Even if real estate agents are seeing the bright side, county officials still are dealing with mixed emotions.
In Henrico, Virgil Hazelett, who stepped down in January after two decades as county manager, sees an outlook still fraught with too many variables to be absolutely certain the housing market recovery will
New construction, Hazelett says, has slowed to about half of the new-construction housing permits that it'd been receiving during the construction boom. That amounts to a change from about 800 such permits per year to not much more than 400 in 2012; still, it's an improvement over 2011, when the number of permits fell below 400.
That's one of a couple of hopeful indicators for Hazelett, who says the county's roughly 10 percent to 12 percent population growth rate every 10 years seems likely to be met, having slowed only slightly during the downturn.
"We're hoping the housing market is going to swallow up the houses that are out there, and growth will improve," he says, looking to the East End — the Varina district — as the likely place where growth will come into its own in the coming years.
Craig Toalson, executive vice president of the Home Building Association of Richmond, predicts the next issue could be a shortage of new homes. "I don't think we have a lot of stock out there, actually.

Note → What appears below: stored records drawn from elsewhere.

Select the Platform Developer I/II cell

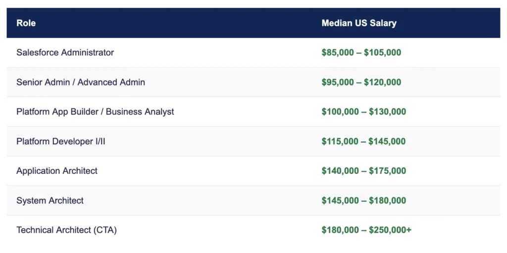tap(61, 141)
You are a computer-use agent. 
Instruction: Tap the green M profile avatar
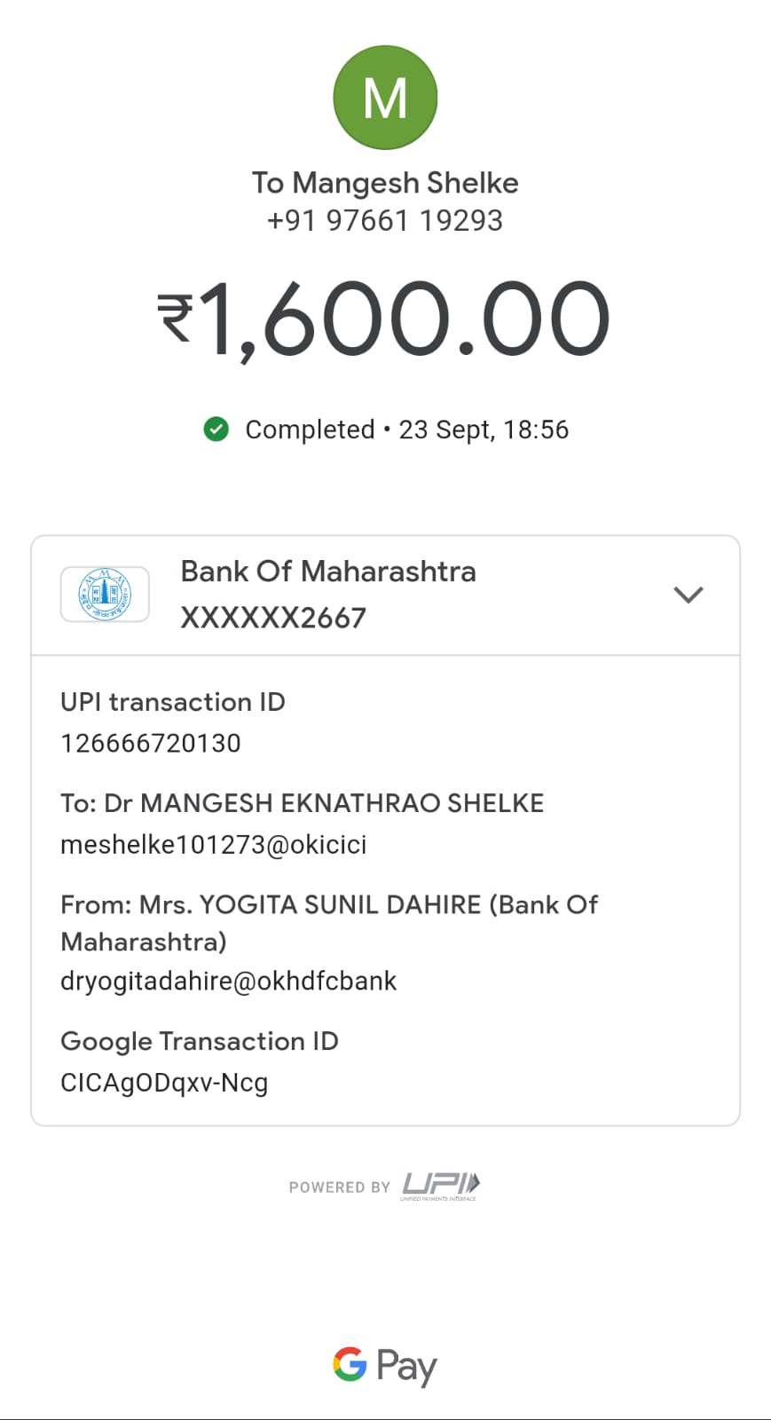[385, 98]
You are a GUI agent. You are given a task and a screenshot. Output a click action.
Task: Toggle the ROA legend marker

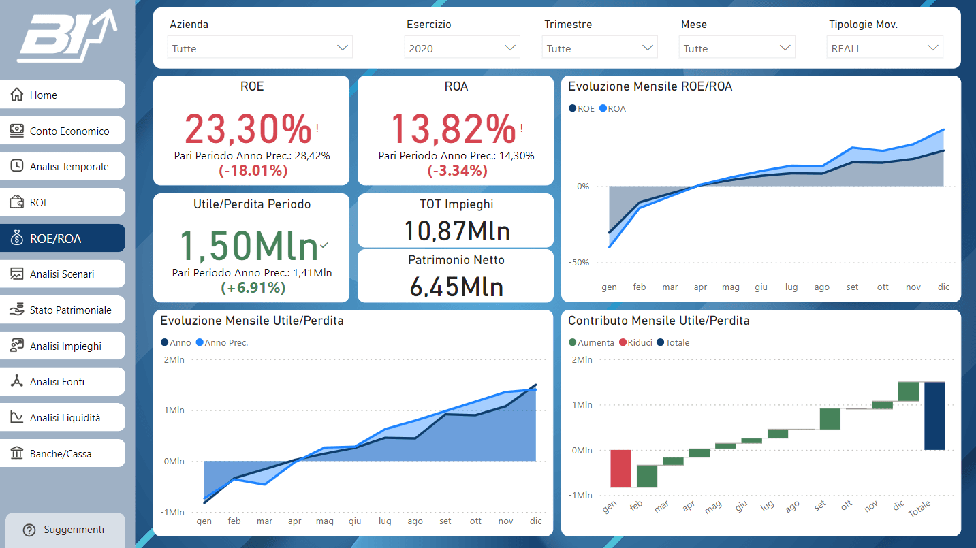[603, 108]
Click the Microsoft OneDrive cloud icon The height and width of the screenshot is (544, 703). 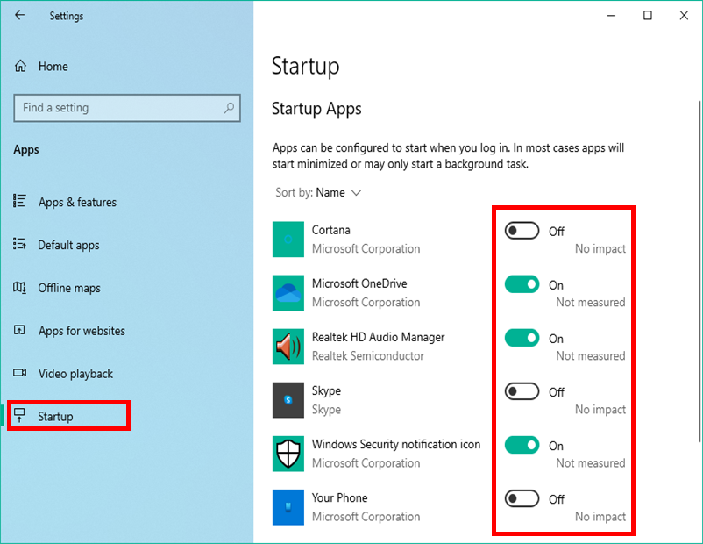(x=288, y=293)
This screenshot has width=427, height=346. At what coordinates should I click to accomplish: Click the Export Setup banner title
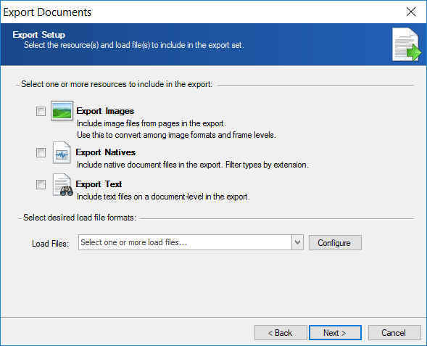click(39, 35)
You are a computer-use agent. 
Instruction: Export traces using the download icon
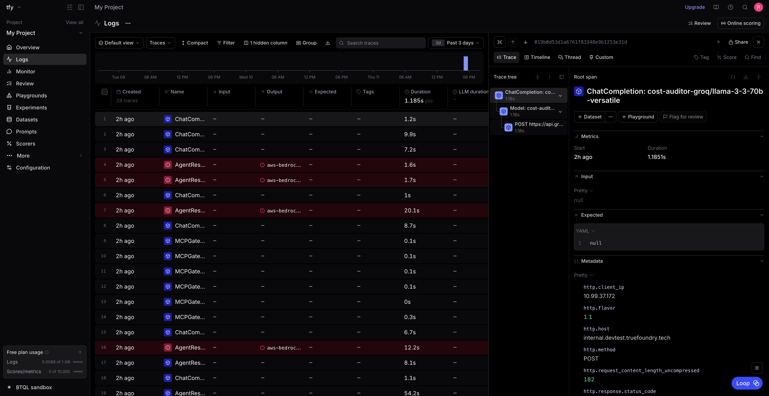[x=327, y=43]
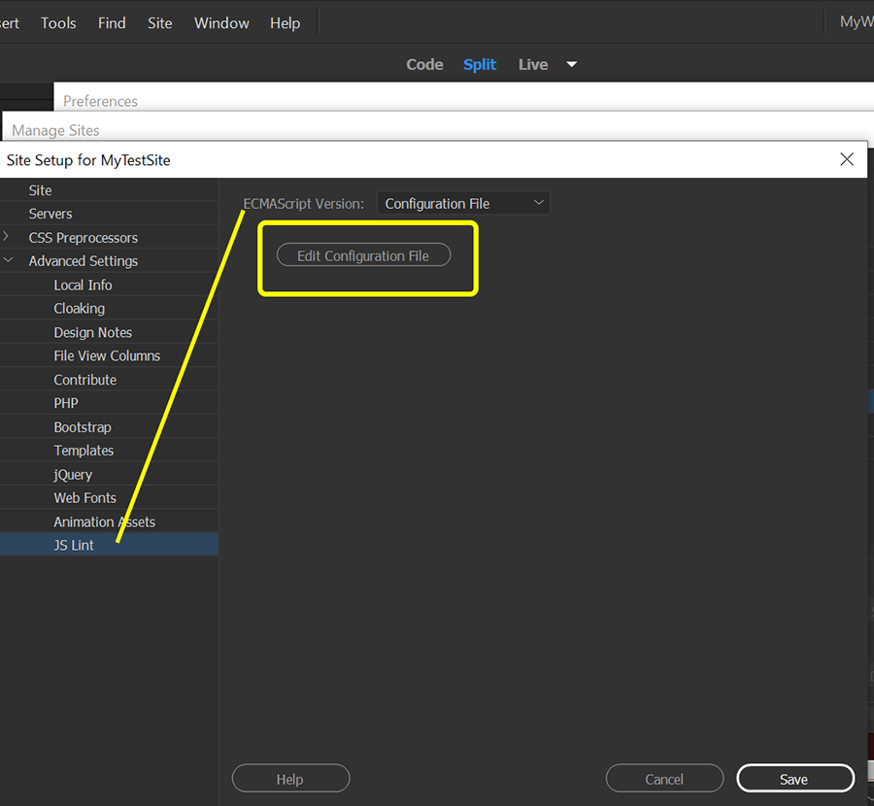Switch to Live view

coord(532,64)
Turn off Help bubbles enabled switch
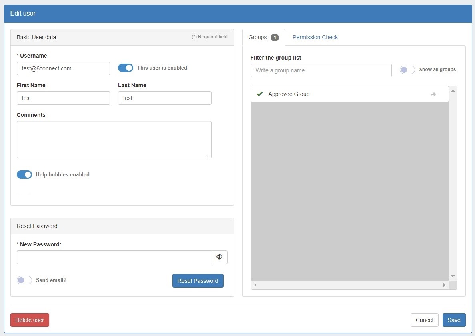The height and width of the screenshot is (336, 475). [x=24, y=175]
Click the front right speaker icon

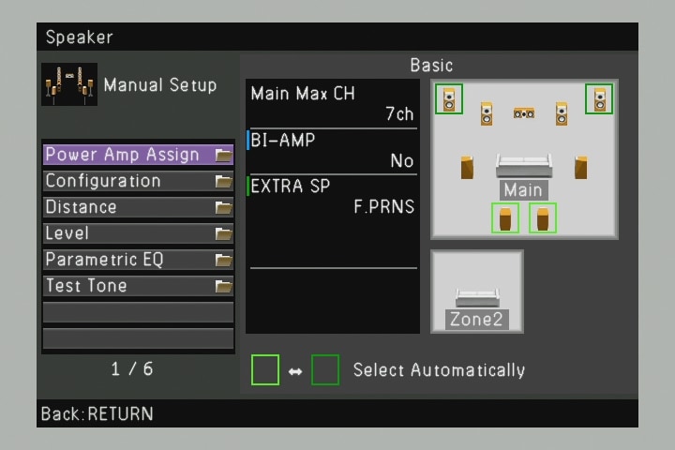point(562,113)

Lot prices are up, and I think we have a shortage of lots that are ready and buildable," says Toalson, also lamenting the exit of many builders and developers whose task would typically be replenishing that stock.
In Chesterfield County, County Administrator Jay Stegmaier says officials have noted a sharp increase in the number of condos, apartments and town homes being planned and approved — somewhere in the range of a 60 percent increase over past years.
"I think what you're seeing in those numbers is that the mortgage banking reforms that were put in place have made it more difficult for people to go out and get these easy mortgages," Stegmaier says. "And of course incomes are kind of stagnant, and that seems to be driving a lot of buyers into the lower end of the market."
What that's meant is a steady, healthy market revival, but one that seems likely to change future development trends perhaps for many years.
"Multifamily has taken off," confirms Toalson, agreeing that a variety of economic forces have combined to make living in New Urbanism communities like Henrico's West Broad Village much more attractive.
But while multifamily is buoying the market for now, Toalson says, 2013 and beyond may not necessarily be the year of the condo association. "I think the single-family is coming."
Again, market indicators like increases in average apartment rent along with stabilization in the mortgage lending industry may well give home buyers renewed confidence, Toalson predicts: "When rents go up, people see the incentive to buy, and they'll likely build or buy a single-family home."
Lafayette is similarly bullish, pleased to see banks returning to healthy lending levels and prospective home buyers returning to healthy limits on what they attempt to borrow.
"I think people have learned some lessons over the last four or five years."
Couple it all with an ever-improving job market in the Richmond region, and this cautious optimism may well prove to be infectious.
"Richmond is still an attractive place to live and work," Stegmaier says. "[It's] an attractive place to grow your business. Those things are going to lead to improvements in housing."